▶ Instructions for the task: Collect from the data below each line with "computer".
** Opening Data supplied block **
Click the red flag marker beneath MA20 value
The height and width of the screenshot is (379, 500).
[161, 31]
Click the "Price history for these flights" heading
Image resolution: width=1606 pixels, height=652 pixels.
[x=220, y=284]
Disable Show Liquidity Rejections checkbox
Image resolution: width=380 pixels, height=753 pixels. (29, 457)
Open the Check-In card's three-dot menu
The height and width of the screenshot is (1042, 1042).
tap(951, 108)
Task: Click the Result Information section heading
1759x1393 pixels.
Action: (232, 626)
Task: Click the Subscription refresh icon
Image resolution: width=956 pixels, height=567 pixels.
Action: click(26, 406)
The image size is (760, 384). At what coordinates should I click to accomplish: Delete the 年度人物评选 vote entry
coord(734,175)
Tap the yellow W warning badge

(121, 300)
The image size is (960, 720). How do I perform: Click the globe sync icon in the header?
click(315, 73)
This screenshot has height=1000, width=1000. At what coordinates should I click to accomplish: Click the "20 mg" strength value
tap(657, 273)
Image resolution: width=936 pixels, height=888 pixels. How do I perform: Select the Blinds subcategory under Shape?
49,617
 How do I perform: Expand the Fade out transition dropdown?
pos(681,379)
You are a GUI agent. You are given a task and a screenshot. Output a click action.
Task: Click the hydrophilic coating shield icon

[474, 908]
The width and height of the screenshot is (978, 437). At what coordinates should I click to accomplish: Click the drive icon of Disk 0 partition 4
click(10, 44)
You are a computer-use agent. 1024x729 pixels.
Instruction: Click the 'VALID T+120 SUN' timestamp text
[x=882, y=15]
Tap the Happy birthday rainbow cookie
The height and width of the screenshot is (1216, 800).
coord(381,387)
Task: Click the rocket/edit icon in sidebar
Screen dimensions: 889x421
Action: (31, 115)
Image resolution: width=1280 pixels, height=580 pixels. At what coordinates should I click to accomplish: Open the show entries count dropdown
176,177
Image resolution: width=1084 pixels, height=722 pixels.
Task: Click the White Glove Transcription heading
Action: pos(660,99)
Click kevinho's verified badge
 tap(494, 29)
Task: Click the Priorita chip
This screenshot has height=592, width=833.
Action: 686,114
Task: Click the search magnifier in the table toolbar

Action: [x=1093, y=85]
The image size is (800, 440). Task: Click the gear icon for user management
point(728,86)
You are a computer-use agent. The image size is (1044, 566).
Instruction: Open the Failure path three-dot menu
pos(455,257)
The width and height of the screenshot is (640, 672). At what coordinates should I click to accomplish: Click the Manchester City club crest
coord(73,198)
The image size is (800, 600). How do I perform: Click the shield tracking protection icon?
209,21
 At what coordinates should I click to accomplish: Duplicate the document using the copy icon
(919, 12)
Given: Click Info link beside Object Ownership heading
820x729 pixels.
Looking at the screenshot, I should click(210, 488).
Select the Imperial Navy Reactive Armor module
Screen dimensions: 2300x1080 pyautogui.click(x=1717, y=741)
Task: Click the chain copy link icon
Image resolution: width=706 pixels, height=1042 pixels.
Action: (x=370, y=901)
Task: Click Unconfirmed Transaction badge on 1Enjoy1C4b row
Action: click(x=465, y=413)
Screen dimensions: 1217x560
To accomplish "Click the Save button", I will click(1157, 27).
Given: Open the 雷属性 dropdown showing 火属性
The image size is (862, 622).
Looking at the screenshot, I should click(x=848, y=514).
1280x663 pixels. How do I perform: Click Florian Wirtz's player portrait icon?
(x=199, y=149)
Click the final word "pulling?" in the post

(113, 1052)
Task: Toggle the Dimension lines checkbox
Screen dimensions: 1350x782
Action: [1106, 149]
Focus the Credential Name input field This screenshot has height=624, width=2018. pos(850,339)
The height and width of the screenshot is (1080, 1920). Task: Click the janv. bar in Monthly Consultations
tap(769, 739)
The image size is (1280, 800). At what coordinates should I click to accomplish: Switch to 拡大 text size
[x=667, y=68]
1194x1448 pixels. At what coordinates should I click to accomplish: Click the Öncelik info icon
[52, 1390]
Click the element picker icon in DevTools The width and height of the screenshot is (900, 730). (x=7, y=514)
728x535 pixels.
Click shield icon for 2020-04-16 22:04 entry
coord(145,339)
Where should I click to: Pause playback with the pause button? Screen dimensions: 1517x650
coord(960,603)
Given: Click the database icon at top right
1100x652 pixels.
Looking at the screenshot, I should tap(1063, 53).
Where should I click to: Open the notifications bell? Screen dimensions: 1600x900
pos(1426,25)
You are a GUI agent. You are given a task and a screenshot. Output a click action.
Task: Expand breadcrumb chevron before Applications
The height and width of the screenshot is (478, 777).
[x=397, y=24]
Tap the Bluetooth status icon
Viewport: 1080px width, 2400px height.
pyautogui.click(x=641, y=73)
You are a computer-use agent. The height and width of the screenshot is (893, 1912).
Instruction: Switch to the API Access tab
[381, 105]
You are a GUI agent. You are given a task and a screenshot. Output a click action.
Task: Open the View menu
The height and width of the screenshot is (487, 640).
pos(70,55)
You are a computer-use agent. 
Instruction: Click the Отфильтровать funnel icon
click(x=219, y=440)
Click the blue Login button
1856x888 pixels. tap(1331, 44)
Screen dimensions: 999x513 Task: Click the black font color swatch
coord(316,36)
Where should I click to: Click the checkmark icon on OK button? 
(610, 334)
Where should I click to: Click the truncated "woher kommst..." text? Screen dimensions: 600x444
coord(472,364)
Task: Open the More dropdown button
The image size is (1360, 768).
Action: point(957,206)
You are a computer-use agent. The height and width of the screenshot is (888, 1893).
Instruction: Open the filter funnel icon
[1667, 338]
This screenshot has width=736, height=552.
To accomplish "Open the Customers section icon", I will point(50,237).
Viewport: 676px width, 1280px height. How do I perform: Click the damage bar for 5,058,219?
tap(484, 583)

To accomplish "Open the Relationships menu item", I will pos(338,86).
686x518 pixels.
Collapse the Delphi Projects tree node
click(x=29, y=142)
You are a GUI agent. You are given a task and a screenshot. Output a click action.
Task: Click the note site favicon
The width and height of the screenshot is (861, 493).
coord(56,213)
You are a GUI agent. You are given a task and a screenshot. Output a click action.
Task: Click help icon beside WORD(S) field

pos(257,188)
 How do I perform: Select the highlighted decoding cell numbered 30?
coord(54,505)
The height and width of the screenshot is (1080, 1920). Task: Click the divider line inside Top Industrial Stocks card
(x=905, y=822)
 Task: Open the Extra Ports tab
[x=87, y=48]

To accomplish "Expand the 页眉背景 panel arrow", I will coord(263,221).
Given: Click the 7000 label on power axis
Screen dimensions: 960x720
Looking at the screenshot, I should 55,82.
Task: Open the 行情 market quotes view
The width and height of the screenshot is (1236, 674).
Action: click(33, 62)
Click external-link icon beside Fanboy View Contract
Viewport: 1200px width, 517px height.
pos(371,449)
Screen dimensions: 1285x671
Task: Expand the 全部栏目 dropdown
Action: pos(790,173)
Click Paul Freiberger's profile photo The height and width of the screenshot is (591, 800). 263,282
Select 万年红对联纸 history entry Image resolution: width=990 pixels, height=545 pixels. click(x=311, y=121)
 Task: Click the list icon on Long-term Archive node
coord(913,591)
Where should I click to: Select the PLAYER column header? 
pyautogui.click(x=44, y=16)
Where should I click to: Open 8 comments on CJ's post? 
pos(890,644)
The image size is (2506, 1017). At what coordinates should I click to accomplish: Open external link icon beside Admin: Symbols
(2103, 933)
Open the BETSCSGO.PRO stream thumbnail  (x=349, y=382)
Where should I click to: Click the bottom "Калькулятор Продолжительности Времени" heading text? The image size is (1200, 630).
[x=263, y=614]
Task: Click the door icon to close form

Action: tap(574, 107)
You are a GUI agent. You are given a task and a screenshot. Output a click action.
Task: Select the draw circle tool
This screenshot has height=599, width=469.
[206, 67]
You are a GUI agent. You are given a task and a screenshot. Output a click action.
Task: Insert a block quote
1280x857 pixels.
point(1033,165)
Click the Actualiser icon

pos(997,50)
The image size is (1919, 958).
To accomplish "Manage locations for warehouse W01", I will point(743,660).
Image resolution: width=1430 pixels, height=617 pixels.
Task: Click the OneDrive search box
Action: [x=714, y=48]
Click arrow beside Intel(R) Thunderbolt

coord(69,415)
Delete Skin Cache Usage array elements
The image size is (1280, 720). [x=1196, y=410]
** Closing Data supplied block **
▶ Solved problem:
You are a computer-use agent. 1024x729 pixels.
You are a computer-use agent. The image size is (1044, 566).
You are a computer-use agent. The height and width of the screenshot is (893, 1912).
You are a computer-use agent. 
You are a computer-use agent. The height and width of the screenshot is (888, 1893).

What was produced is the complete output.